TASK OBJECTIVE:
In the items below, identify every line containing the word "dropdown", matching case exactly, and copy each of those lines in full.

Word and element location items
"""

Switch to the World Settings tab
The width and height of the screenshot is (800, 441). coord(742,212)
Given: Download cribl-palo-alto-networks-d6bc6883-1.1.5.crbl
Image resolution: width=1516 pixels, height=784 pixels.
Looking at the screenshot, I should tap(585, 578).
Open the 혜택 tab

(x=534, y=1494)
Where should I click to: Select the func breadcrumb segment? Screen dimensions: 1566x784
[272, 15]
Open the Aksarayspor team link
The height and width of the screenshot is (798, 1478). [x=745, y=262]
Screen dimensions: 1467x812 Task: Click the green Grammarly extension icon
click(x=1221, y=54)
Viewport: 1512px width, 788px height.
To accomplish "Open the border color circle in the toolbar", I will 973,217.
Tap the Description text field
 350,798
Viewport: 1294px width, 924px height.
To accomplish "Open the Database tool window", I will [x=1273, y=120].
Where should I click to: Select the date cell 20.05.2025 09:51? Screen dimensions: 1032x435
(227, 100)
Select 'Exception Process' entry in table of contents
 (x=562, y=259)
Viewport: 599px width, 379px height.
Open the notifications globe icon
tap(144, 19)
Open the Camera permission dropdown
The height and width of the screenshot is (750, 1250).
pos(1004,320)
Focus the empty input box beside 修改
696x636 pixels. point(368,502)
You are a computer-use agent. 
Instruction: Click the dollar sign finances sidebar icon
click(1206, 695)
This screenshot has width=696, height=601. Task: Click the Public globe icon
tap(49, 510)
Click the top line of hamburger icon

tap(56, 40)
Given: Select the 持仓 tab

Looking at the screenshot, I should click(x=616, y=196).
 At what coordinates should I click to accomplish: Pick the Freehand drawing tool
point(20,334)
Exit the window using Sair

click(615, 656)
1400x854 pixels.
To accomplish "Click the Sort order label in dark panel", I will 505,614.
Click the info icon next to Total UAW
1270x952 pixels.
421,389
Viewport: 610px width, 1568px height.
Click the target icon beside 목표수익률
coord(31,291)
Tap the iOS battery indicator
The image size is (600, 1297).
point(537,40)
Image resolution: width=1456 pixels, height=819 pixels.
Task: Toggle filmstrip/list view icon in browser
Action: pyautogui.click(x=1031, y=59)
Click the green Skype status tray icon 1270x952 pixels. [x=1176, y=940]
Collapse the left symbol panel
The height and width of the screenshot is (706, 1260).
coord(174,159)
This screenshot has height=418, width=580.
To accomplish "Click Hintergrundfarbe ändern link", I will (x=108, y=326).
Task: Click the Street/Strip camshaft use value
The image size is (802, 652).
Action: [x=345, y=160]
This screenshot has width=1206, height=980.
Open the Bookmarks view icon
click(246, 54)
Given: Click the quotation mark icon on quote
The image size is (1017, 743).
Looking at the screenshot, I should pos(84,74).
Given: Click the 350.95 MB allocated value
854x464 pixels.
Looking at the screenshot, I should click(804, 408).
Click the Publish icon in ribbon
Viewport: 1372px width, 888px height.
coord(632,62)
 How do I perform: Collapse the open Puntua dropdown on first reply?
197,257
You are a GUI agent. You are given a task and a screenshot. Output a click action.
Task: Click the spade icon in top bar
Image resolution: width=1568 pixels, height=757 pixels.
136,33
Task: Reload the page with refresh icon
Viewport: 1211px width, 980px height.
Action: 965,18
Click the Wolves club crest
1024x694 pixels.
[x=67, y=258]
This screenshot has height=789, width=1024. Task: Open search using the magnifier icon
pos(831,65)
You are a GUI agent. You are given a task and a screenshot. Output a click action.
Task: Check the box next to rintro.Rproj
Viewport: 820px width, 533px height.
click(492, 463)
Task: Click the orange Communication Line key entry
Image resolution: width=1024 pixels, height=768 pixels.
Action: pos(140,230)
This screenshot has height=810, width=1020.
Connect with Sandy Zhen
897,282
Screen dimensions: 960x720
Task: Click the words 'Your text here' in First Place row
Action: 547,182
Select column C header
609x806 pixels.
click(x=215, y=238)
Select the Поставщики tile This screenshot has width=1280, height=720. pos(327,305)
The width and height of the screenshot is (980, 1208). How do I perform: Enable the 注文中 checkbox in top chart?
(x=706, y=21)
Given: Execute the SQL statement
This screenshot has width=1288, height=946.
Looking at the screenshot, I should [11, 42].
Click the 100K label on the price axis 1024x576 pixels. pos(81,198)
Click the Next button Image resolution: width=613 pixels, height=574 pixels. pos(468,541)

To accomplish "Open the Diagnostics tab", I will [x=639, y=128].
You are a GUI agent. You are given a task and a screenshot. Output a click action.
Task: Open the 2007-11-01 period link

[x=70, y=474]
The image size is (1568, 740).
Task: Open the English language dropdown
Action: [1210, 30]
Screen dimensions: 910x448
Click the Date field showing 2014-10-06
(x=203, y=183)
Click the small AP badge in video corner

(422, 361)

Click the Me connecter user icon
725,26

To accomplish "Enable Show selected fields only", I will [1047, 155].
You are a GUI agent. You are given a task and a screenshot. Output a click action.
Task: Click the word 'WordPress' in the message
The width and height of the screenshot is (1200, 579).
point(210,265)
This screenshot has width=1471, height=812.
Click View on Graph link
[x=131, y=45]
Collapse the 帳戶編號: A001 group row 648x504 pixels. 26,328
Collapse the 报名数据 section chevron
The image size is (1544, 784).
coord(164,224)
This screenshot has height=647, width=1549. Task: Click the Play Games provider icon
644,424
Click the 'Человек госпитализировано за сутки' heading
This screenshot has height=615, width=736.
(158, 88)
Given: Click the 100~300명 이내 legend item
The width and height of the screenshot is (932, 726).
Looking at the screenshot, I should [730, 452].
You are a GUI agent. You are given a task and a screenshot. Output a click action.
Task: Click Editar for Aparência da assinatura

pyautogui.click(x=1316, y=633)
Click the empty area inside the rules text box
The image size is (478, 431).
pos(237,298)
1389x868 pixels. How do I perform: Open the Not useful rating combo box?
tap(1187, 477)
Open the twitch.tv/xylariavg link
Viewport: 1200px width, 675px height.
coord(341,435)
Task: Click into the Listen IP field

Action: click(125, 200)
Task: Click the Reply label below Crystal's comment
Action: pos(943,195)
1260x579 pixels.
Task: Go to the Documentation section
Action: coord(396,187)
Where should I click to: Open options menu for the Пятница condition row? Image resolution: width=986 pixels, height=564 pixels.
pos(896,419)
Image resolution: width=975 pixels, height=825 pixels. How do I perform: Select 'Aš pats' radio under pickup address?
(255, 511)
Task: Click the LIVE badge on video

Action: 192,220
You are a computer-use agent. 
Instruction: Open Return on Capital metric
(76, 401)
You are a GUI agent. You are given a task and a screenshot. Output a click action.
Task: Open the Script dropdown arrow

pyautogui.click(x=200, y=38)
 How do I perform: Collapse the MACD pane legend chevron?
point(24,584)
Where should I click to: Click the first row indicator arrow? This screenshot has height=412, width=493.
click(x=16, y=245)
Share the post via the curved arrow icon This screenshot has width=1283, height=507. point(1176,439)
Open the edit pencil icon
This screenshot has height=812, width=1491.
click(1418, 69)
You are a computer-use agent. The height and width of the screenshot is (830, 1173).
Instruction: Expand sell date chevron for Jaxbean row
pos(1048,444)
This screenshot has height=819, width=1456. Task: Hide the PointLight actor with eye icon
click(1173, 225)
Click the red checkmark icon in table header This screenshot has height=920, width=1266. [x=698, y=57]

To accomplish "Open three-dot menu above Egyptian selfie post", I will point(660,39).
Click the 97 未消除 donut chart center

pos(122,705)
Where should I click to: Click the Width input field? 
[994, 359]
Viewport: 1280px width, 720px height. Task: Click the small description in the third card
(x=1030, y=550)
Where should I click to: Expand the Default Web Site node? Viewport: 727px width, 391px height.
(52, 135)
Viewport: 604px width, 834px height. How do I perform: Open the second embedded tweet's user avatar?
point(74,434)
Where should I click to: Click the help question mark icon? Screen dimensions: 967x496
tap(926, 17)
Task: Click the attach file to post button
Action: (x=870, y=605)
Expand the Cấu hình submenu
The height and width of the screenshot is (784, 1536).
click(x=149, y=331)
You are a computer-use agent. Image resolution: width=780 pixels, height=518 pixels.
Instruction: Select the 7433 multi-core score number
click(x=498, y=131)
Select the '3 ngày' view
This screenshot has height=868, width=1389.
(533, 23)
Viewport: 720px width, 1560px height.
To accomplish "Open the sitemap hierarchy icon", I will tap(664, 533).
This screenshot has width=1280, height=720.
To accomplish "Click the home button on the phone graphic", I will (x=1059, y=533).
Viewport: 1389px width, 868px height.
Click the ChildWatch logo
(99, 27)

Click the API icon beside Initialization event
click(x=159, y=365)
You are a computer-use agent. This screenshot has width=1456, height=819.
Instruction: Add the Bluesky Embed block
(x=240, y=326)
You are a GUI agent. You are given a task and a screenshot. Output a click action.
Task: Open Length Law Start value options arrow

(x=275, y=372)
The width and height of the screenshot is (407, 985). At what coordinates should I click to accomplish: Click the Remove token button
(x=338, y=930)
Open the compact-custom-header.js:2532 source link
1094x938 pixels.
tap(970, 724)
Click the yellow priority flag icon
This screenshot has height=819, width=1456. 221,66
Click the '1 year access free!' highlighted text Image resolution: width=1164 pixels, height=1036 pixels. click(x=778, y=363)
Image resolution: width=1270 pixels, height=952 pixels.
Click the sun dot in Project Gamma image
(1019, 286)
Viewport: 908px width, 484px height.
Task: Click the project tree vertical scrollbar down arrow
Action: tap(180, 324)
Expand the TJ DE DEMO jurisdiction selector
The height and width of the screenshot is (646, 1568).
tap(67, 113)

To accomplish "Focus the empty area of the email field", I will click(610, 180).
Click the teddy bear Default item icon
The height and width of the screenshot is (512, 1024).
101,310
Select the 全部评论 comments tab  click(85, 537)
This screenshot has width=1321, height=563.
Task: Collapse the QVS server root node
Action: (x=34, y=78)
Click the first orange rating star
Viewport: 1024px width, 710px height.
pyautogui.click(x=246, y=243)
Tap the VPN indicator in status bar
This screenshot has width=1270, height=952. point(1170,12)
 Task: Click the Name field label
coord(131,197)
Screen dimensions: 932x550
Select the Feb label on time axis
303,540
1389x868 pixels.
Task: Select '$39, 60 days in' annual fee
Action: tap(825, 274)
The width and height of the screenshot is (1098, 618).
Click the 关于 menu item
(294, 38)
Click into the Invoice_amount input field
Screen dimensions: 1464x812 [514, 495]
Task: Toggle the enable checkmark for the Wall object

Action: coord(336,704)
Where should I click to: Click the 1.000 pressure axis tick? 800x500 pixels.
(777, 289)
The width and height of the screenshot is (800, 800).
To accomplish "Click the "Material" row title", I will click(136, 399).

"""

COMPLETED TASK:
Open the Camera permission dropdown
 How do I perform: Collapse the open Puntua dropdown on first reply?
Task: Open the English language dropdown
Task: Open the Script dropdown arrow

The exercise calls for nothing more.